→ **Material supplied**:

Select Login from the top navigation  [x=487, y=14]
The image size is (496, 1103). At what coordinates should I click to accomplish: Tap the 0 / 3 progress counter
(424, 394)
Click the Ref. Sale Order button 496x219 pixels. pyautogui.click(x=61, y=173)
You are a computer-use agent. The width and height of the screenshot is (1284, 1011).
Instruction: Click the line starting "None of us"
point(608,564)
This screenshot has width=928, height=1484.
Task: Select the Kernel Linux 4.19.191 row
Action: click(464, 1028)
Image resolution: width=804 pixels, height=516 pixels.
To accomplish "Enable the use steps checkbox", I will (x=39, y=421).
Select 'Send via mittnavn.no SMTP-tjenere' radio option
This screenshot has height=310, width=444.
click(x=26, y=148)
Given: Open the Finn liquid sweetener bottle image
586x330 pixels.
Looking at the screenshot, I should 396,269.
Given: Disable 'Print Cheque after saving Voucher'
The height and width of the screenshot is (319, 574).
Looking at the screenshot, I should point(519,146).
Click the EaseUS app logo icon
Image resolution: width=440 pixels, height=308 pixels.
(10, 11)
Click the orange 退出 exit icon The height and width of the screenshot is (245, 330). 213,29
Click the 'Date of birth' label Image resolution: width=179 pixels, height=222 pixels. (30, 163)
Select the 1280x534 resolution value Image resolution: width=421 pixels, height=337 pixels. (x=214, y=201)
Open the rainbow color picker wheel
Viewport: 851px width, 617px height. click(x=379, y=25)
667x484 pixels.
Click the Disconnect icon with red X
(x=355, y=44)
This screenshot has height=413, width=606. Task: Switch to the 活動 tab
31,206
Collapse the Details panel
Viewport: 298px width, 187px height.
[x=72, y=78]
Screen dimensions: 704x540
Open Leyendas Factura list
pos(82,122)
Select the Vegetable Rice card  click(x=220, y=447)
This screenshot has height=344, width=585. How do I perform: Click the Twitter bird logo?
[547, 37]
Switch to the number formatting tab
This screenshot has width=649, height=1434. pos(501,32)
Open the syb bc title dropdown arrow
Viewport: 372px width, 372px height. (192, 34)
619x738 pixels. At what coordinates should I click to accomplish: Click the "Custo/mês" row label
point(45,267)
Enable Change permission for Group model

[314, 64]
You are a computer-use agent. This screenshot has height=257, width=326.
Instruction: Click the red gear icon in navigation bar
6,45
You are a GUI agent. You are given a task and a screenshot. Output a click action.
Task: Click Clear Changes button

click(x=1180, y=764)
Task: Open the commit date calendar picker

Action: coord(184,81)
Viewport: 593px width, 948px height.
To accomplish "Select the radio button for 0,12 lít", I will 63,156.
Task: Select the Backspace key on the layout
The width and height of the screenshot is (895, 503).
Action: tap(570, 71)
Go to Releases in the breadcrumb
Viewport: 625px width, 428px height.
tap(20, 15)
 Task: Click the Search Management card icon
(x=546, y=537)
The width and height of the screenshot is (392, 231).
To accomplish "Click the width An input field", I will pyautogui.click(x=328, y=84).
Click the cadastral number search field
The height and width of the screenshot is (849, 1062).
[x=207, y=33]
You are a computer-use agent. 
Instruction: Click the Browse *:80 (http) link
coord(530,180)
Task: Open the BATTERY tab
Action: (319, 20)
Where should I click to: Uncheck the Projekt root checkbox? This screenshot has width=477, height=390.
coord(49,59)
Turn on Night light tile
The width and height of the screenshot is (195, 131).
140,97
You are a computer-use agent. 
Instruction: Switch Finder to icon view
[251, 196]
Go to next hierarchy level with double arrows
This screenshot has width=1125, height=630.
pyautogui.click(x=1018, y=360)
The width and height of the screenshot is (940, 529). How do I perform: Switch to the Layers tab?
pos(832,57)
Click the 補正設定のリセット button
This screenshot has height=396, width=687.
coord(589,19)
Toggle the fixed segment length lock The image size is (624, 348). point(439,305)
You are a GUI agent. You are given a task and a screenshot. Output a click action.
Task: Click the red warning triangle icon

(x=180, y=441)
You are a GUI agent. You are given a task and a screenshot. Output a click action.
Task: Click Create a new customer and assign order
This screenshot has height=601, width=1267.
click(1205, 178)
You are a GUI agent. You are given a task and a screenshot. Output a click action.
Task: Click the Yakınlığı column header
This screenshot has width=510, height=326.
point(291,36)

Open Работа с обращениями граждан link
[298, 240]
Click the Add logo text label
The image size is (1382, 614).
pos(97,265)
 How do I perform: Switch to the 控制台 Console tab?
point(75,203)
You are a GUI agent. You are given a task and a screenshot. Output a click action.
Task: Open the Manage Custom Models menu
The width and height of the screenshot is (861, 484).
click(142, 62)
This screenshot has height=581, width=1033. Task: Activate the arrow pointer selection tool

→ **Description of the task**:
Search the entries for the word "field" and copy every line that has it.

→ **Written answer**:
To accomplish "Click the width An input field", I will pyautogui.click(x=328, y=84).
Click the cadastral number search field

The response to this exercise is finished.